On the cold night when the boat that sailed alongside his sank, watching friends and acquaintances die, Chukwuka made a promise: to do something for his people if he survived. So he did not think of being a priest. “In my boat we were 96 people, and in another boat, 132. In ours nothing happened, but in the other they all died. When you see this and you can’t do anything, you realize that it can happen to you too. We made promises asking God for life, ”he explains.

He asked for money and managed to leave Algeciras. “It was the time of the pesetas, with 2,000 I was able to get to Murcia”, he recounts. There she met other immigrants who went to church and, following her mother’s advice, she began to go there and she met the priest who brought her to the seminary. The most difficult thing was telling her girlfriend that she wanted to be a seminarian.

Before being ordained a priest, he had worked in agricultural fields, in construction and in warehouses and had always kept his boat in mind: “It broke my heart to see the suffering of some boys who arrive in Spain and of the people who lost their lives.” In his memory he has in mind a boy, the only male in a family, who told him in Tangier that if he died, his parents would think that he had arrived in Europe and that he had abandoned them. “The boy got into the boat and died in the sea. Perhaps – the priest continues – the parents are waiting for his son to return home. I realized that we can do something. And with the help of my colleagues, friends that I have here and who are Spanish, we decided to create the Hope Emeka association”. His goal is to train nurses, electricians or carpenters in Africa so that young people do not suffer the same hardships that he has had to go through.

The vice president of the association, Isabel Carpena, says that the name of the entity is Hope, hope in English, and Emeka, which in the Kennet dialect means “what God wants”. Emeka is also the name of a Kennet brother.

The priest is determined that young Nigerians know first-hand the risks of giving strangers all their money to embark on a boat. He frequently travels to his country to give conferences and speak with young people. He explains to them that it is not true that it is easy to enter Spain, that it is a lie that at the time of prayers the Moroccan guard does not watch, that the Civil Guard handed over the Moroccan guard.
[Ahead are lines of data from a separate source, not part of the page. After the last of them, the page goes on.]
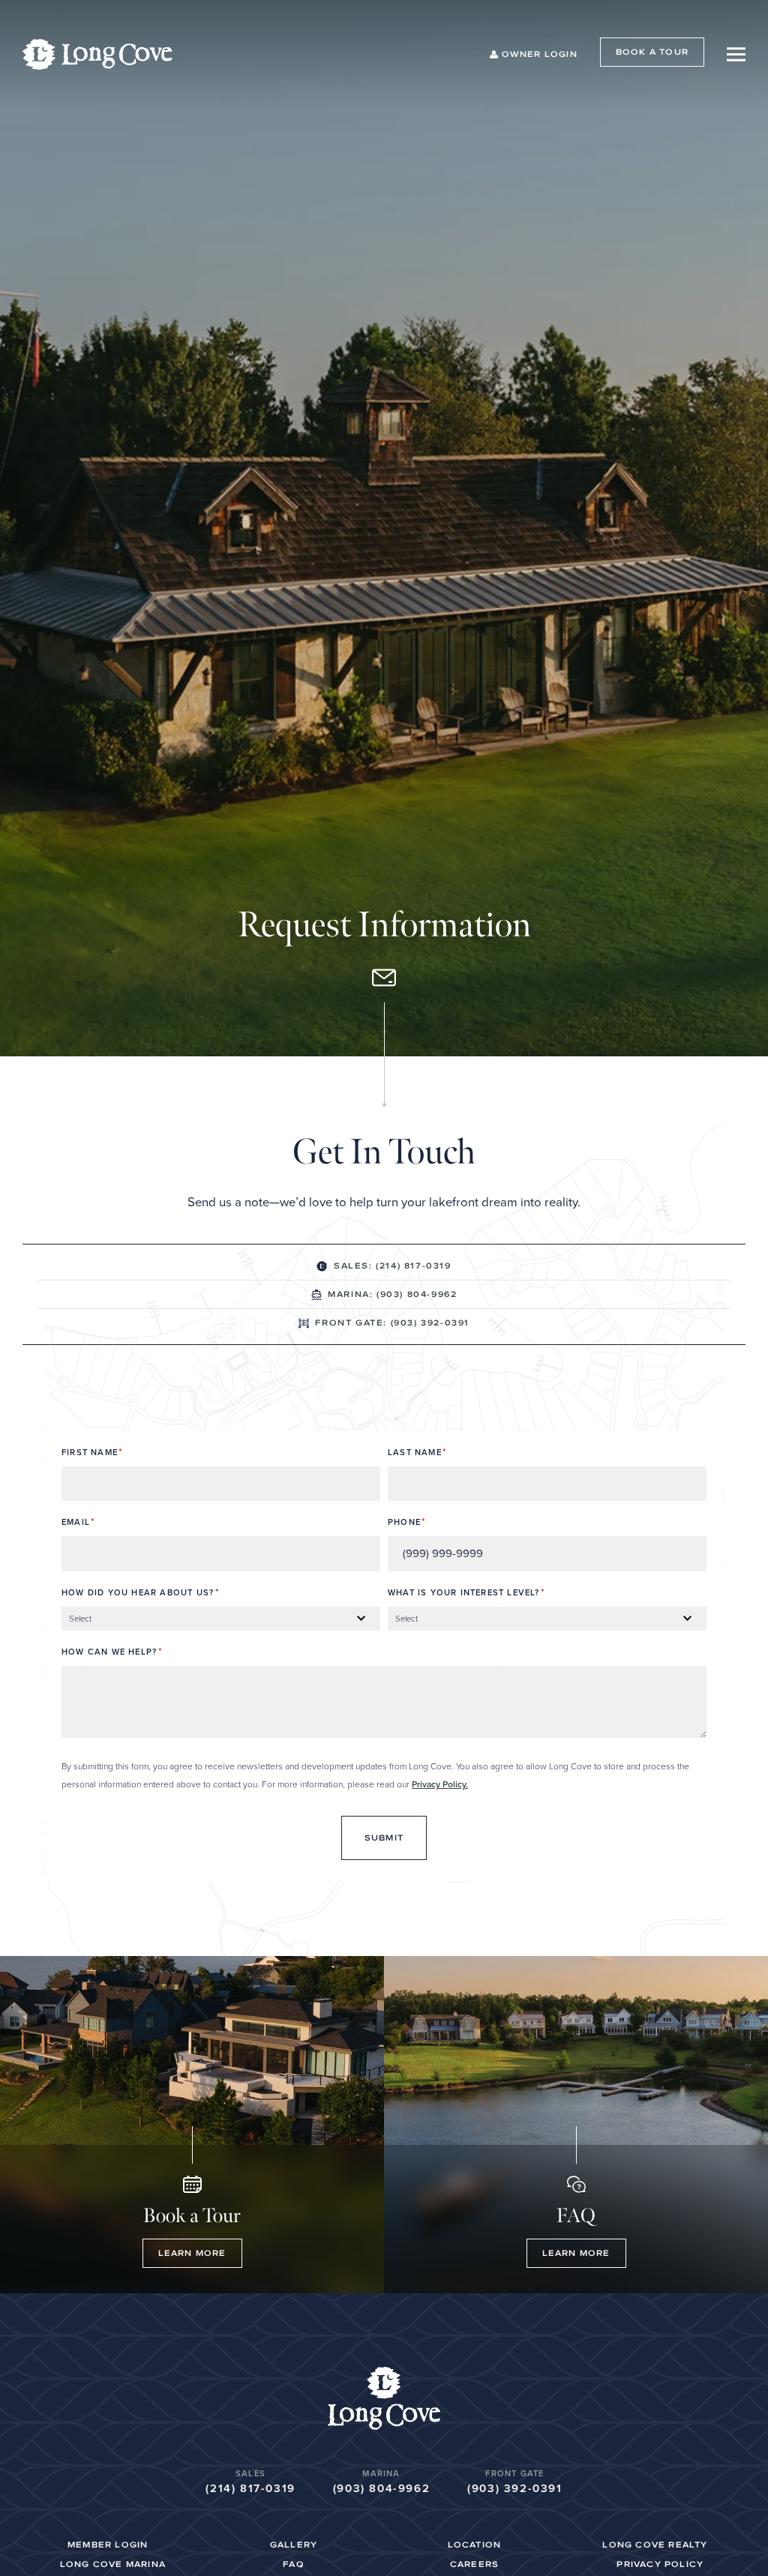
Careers (474, 2564)
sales (251, 2473)
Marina (381, 2473)
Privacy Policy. (440, 1784)
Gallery (293, 2545)
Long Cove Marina (113, 2564)
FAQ (293, 2564)
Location (475, 2545)
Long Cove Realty (654, 2545)
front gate (514, 2473)
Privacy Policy (660, 2564)
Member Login (108, 2545)
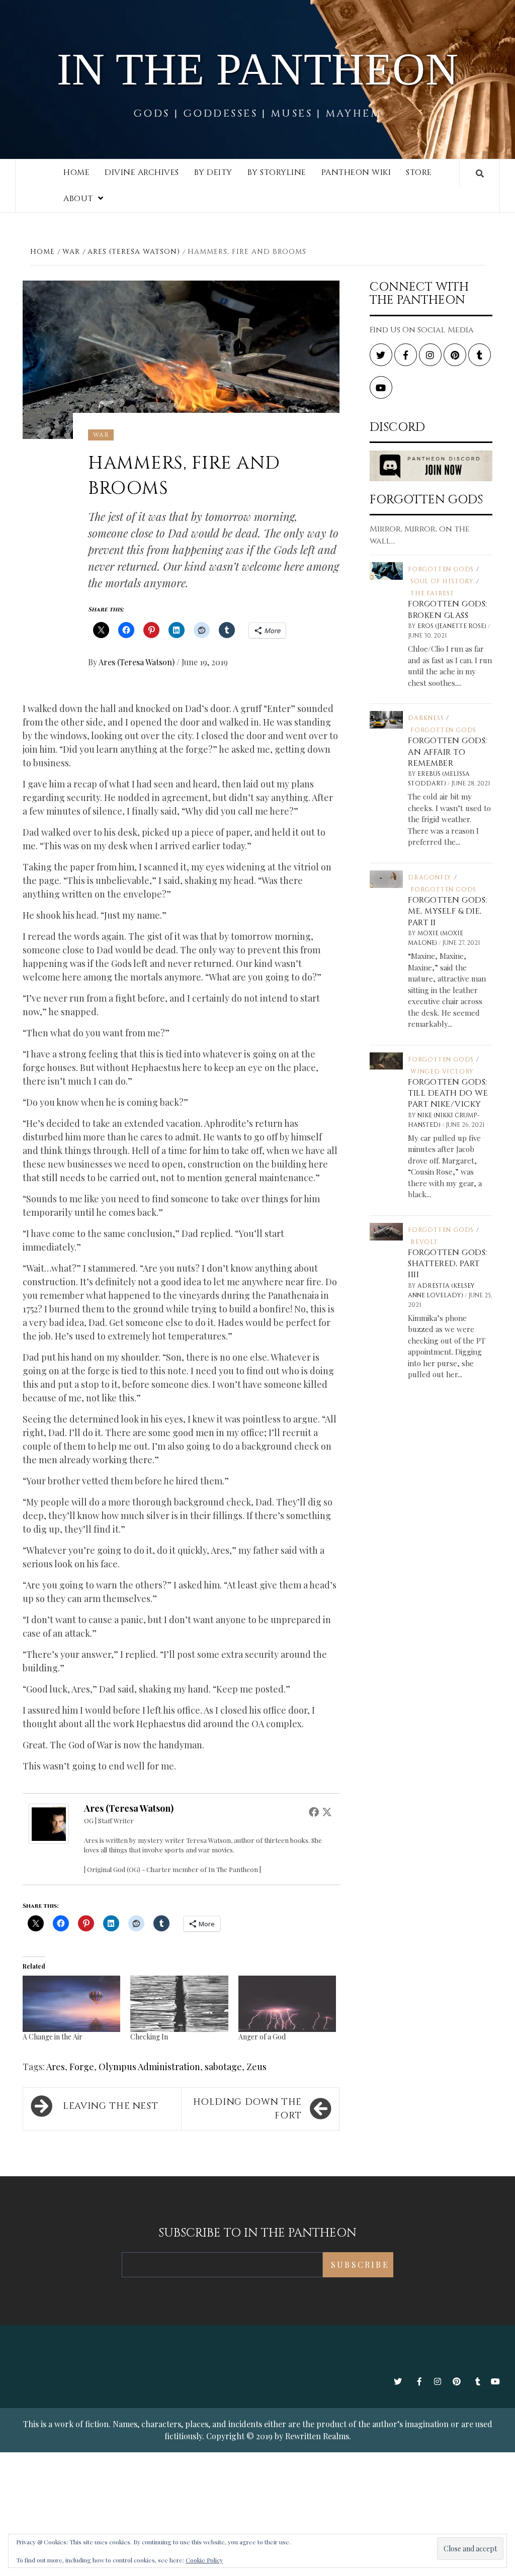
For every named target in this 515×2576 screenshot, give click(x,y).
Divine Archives (142, 172)
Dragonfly (430, 877)
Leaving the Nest (110, 2106)
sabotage (223, 2067)
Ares (55, 2067)
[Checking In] (179, 2003)
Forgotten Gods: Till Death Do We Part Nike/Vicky (448, 1093)
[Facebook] (314, 1812)
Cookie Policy (204, 2560)
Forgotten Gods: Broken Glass (447, 609)
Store (419, 172)
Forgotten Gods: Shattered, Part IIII (447, 1264)
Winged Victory (442, 1072)
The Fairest (432, 593)
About (78, 198)
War (101, 435)
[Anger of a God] (287, 2003)
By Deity (213, 172)
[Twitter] (327, 1812)
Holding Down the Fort (247, 2109)
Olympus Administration (149, 2067)
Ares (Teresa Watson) (138, 662)
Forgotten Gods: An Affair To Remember (447, 752)
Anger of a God (262, 2036)
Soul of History (442, 581)
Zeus (256, 2067)
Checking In (149, 2036)
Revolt (424, 1242)
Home (76, 172)
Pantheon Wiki (356, 172)
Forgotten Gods (441, 569)
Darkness (426, 718)
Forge (81, 2067)
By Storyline (276, 172)
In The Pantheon (258, 69)
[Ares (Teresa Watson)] (49, 1822)
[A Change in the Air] (71, 2003)
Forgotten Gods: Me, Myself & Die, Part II (447, 911)
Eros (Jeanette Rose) (452, 626)
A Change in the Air (52, 2036)
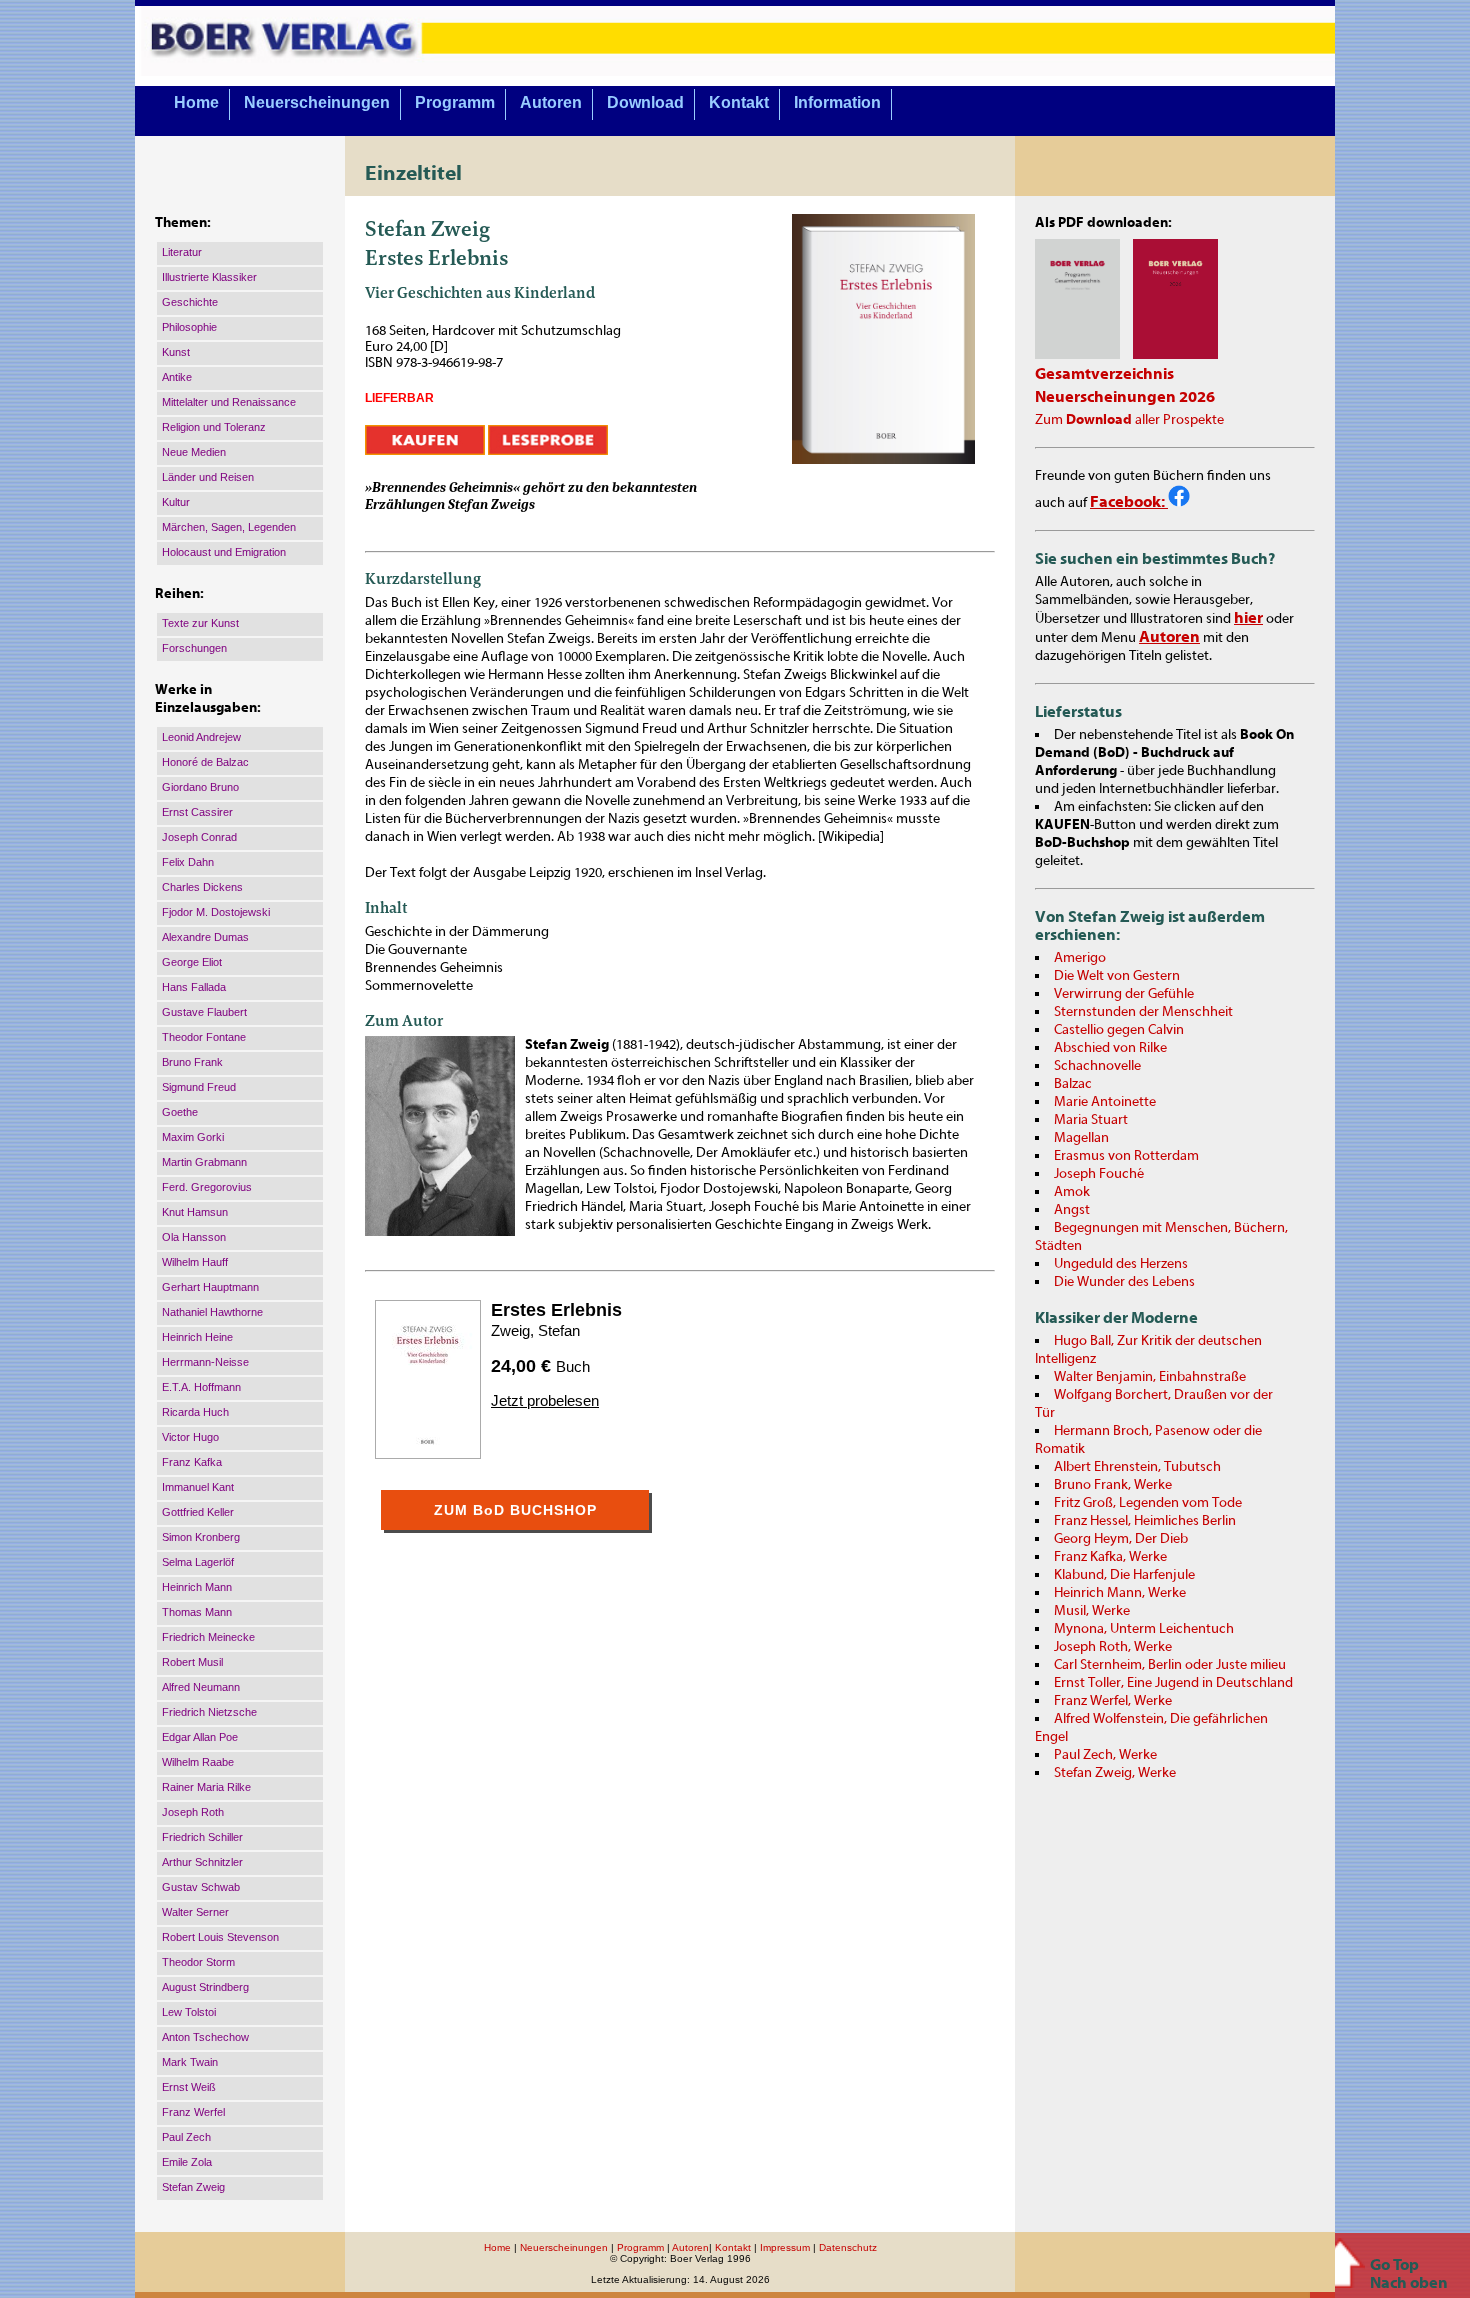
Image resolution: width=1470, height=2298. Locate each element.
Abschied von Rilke (1110, 1048)
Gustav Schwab (201, 1887)
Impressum (785, 2247)
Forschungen (194, 648)
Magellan (1081, 1138)
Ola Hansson (194, 1237)
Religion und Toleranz (214, 427)
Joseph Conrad (199, 837)
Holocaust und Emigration (224, 552)
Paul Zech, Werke (1105, 1755)
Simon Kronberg (201, 1537)
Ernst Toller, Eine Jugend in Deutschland (1173, 1683)
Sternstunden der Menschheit (1143, 1012)
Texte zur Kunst (200, 623)
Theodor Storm (198, 1962)
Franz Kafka (192, 1462)
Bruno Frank (192, 1062)
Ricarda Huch (195, 1412)
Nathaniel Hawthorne (212, 1312)
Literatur (182, 252)
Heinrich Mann (197, 1587)
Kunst (176, 352)
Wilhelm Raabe (198, 1762)
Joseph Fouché (1099, 1174)
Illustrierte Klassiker (209, 277)
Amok (1072, 1192)
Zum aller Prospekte (1129, 420)
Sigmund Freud (199, 1087)
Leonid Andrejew (201, 737)
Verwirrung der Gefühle (1124, 994)
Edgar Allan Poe (200, 1737)
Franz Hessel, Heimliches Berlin (1145, 1521)
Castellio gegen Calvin (1119, 1030)
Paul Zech (186, 2137)
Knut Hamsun (195, 1212)
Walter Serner (195, 1912)
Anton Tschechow (205, 2037)
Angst (1072, 1210)
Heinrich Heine (197, 1337)
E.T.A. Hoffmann (201, 1387)
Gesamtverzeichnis (1104, 374)
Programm (455, 102)
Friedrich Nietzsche (209, 1712)
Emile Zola (187, 2162)
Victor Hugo (190, 1437)
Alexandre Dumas (205, 937)
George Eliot (192, 962)
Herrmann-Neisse (205, 1362)
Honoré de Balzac (205, 762)
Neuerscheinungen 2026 (1125, 397)
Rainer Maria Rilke (206, 1787)
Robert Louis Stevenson (220, 1937)
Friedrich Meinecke (208, 1637)
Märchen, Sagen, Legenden (229, 527)
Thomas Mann (197, 1612)
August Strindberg (205, 1987)
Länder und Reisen (208, 477)
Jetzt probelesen (545, 1400)
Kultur (176, 502)
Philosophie (189, 327)
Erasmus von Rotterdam (1126, 1156)
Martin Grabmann (204, 1162)
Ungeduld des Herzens (1121, 1264)
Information (837, 102)
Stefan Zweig (193, 2187)
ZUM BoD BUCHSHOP (515, 1510)
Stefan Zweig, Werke (1115, 1773)
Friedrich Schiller (202, 1837)
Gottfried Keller (198, 1512)
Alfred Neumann (201, 1687)
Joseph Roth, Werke (1113, 1647)
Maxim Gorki (193, 1137)
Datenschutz (848, 2247)
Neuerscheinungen (317, 102)
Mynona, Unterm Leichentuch (1144, 1629)
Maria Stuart (1091, 1120)
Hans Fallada (194, 987)
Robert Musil (192, 1662)
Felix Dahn (188, 862)
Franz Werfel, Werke (1113, 1701)
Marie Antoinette (1105, 1102)
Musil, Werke (1092, 1611)
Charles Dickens (202, 887)
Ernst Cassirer (197, 812)
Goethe (180, 1112)
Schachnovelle (1097, 1066)
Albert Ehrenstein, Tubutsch (1137, 1467)
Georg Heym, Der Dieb (1121, 1539)
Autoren (551, 102)
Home (196, 102)
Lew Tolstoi (189, 2012)
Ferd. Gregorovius (207, 1187)
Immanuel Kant (198, 1487)
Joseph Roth (193, 1812)
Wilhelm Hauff (195, 1262)
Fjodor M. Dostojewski (216, 912)
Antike (177, 377)
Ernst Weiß (189, 2087)
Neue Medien (194, 452)
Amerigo (1080, 958)
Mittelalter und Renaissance (229, 402)
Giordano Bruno (200, 787)
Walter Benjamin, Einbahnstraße (1150, 1377)
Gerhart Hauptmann (210, 1287)
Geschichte (190, 302)
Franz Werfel (193, 2112)
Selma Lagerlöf (198, 1562)
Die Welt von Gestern (1117, 976)
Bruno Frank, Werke (1113, 1485)
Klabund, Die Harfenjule (1124, 1575)
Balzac (1073, 1084)
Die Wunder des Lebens (1124, 1282)
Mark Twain (190, 2062)
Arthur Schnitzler (202, 1862)
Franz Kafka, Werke (1110, 1557)
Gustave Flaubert (204, 1012)
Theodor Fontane (204, 1037)
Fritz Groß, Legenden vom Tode (1148, 1503)
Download (645, 102)
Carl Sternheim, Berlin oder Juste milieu (1170, 1665)
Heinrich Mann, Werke (1120, 1593)
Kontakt (739, 102)
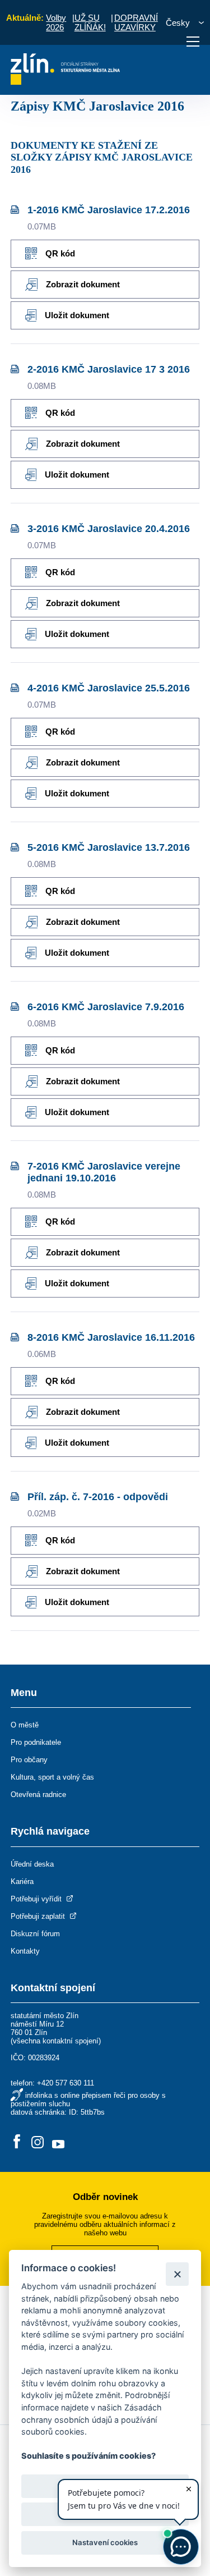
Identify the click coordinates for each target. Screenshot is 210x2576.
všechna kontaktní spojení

He tells them about the famine in prison in Morocco, about the deportation announcement that was not fulfilled because the police took them in a truck to the desert…

“I am fighting evil and at the same time asking you not to risk your life. If they stay in Nigeria, trained in a trade, they bring more to their families,” she says. And he adds that, even if fences are put up, many immigrants will continue to leave Africa. “The story continues: many are going to lose their lives and others will make it inside.”